Four sewing machines later and with the help of a trainer friend, the workshop comes to life in Anthony, near Paris. Nina and her colleagues collaborated there with several major ready-to-wear brands. They recently had the opportunity to dress supermodel Cindy Bruna for her stair climb at the 2023 Cannes Film Festival, in an off-white playsuit.

On another table, little hands are busy making a unique fabric. It is a fillet graciously donated by the Balmain company that the team reworks in its own way. This is the hallmark of the association: recovering raw materials from haute couture houses to make unique pieces. “It’s another dimension of fashion, which makes more sense,” says Florian Brun-Buisson, couture technical supervisor. He accompanies the apprentices in the creation of the fabrics, which are then sent to Anthony for the making of the pieces.

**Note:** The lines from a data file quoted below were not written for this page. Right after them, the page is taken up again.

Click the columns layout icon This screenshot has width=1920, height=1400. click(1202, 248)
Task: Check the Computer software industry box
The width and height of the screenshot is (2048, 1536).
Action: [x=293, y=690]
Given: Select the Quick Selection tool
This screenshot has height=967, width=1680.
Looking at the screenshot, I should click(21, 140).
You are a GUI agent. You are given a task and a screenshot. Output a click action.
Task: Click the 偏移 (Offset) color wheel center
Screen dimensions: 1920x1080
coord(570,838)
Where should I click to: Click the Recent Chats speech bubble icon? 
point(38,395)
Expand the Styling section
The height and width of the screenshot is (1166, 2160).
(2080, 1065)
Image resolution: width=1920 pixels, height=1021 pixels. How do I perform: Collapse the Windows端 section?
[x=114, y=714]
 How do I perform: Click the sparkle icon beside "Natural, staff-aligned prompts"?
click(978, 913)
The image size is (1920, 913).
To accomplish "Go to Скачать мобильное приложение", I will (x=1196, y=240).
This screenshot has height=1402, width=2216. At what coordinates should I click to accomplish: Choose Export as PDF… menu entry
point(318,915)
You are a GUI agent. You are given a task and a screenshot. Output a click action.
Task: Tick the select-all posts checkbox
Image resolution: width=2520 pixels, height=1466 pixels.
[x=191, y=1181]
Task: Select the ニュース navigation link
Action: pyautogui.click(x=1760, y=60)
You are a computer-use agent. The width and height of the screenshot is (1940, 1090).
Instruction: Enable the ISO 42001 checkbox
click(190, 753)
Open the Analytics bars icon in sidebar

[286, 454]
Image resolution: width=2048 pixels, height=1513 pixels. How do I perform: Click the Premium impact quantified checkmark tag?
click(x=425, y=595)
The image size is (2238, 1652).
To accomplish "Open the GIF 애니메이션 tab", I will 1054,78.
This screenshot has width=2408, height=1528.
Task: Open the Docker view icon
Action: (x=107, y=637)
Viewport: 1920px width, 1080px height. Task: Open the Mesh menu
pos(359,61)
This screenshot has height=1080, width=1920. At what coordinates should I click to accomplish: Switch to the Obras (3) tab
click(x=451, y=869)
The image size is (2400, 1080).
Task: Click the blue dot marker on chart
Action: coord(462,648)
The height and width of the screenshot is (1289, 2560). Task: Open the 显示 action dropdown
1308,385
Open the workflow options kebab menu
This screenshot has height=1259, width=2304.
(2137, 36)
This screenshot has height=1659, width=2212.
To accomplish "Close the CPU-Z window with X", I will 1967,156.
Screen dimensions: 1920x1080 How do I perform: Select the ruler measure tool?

“Today, it no longer makes much sense to manufacture part of the production in the four corners of the planet, especially for young people. They will no longer buy parts made in China or even in Bulgaria”, adds the couturier, who notes that the big houses are relocating their production to France to stick to environmental requirements.

“Refugees have a know-how that they think they cannot use in France”

However, haute couture houses need manpower. “That’s why we’re here! We have qualified people, some of whom learned to sew from an early age,” says Florian Brun-Buisson. This is the case of Soraya. A volunteer for two months on the integration site, the young woman used to make dresses, scarves, plaids in her country, Afghanistan. She fled the Taliban earlier this year with her husband. “My mother taught me to sew and do embroidery when I was little,” Soraya explains in English, showing images of her creations on her phone, dresses in bright colors and gold embroidery. “But it’s different from what we do here,” she adds between two scissors.

“You know, what you do, in France, you need years of study to do it”, adds Florian Brun-Buisson immediately in front of Soraya, embarrassed by the compliment. The young man remembers one of the former beneficiaries, a rare person who knows how to embroider using a traditional machine. Today, he is employed on a fixed-term contract in one of Chanel’s workshops.

“All of them have a know-how which they think they cannot use in France. It would be a shame if they started from scratch!”, Says the supervisor.

A new collection presented in June

A little further in the workshop, Kostya is concentrating on spinning the fabric for the new collection. Reserved, the young Ukrainian, who studies French at the Sorbonne, prefers to let Nina speak for him. He is a model, in Ukraine as in France, explains the mother of the family with her words. Armed with her phone, she reveals a photo of the young man wearing the latest Espero collection during a fashion show last April. Kostya, who until then agreed with Nina’s assertions, ended up raising his head from his work to tell us about his desire to join the Duperré higher school of applied arts.

Ukrainian refugee Kostya learns upcycling from Espero at Atelier Berlier in Paris

Kostya finishes one of the pieces from the new UNITED FORMS collection.

© / L’Express/IPJ/Emilie Barthe

For Nina, he has all the qualities required. The Ukrainian goes back in her photos and stops on one of them. We see a large textile spread out on a table. Transformed into a dress, it will integrate the new Espero collection: United Forms.

In collaboration with Italian designer Serena Cancellier, the pieces will be presented during a fashion show in June, on the occasion of International Refugee Day.